Chi ha bisogno di denaro contante per l’acquisto di beni e servizi di uso quotidiano, chiede un prestito ad un istituto bancario offrendo a garanzia del pagamento il proprio lavoro. E le casalinghe?Le donne e gli uomini che si dedicano prevalentemente al lavoro domestico non possono offrire garanzie creditizie, ma questa circostanza non li esclude dal circuito dei prestiti.

Gli istituti di credito e le finanziarie, infatti, sanno che quando una casalinga chiede un prestito, ha bisogno di piccole, piccolissime somme, finalizzate all’acquisto di prodotti, oppure mobili ed elettrodomestici. Insomma strumenti per il lavoro domestico.

La cifra di cui hanno bisogno dunque è piccola e con un finanziamento ad hoc può essere rimborsata tranquillamente. Esistono però due tipi di casalinghe e gli istituti di credito fanno le opportune distinzioni.
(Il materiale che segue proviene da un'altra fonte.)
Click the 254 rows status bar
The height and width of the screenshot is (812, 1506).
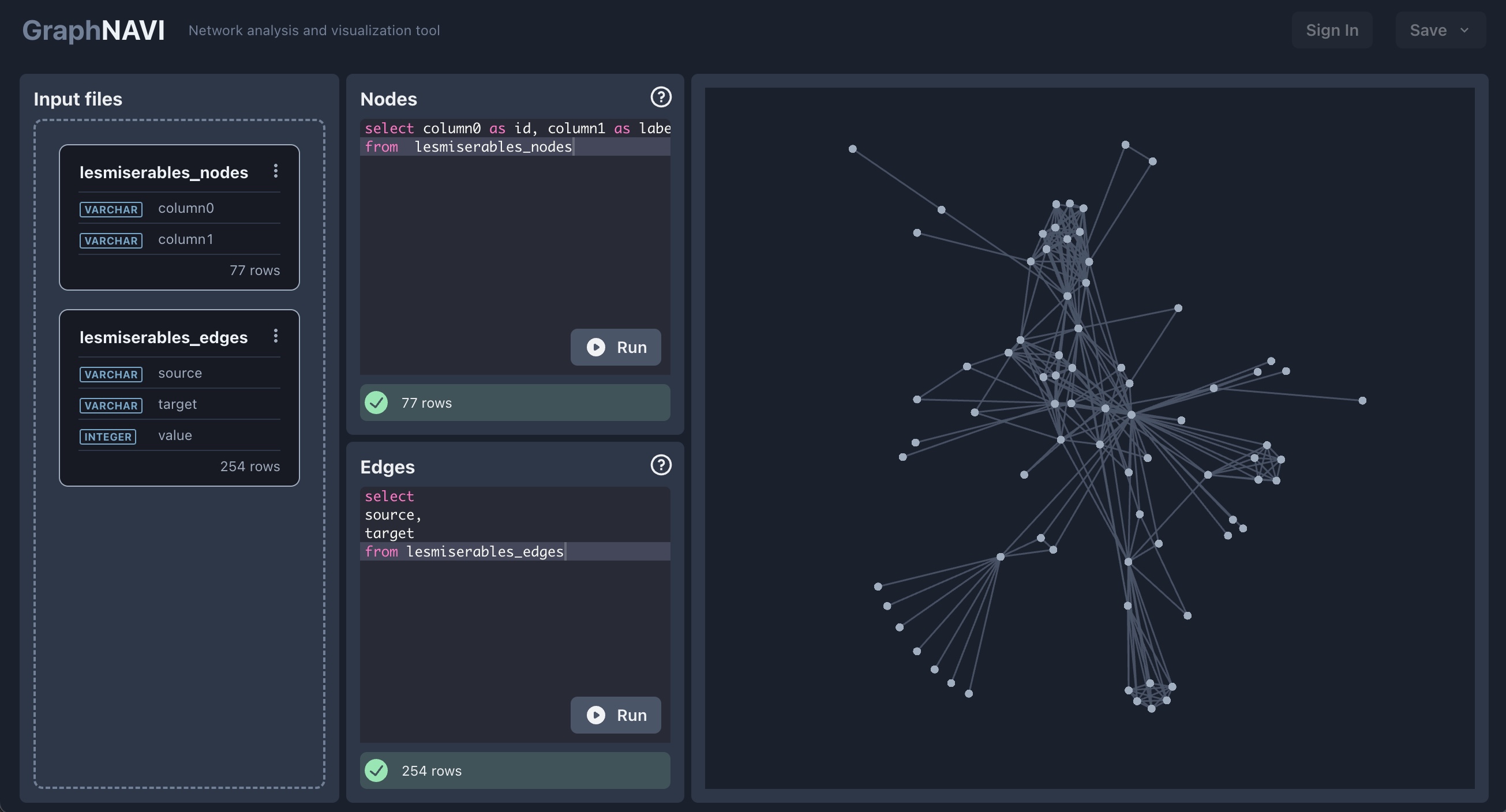[x=515, y=770]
Esistono le casalinghe che si occupano della casa e basta e quelle che invece hanno anche un lavoro magari part-time che garantisce loro un piccolo reddito. Per le prime, l’accesso ad una linea di finanziamento è subordinato alla presenza di un garante.

In questo caso il marito o la moglie che lavorano fanno da garanti per la solvibilità del prestito concesso ai partner casalinghi.

Nel caso in cui questi ultimi abbiano un piccolo reddito, il prestito potrà essere concesso con maggiore semplicità.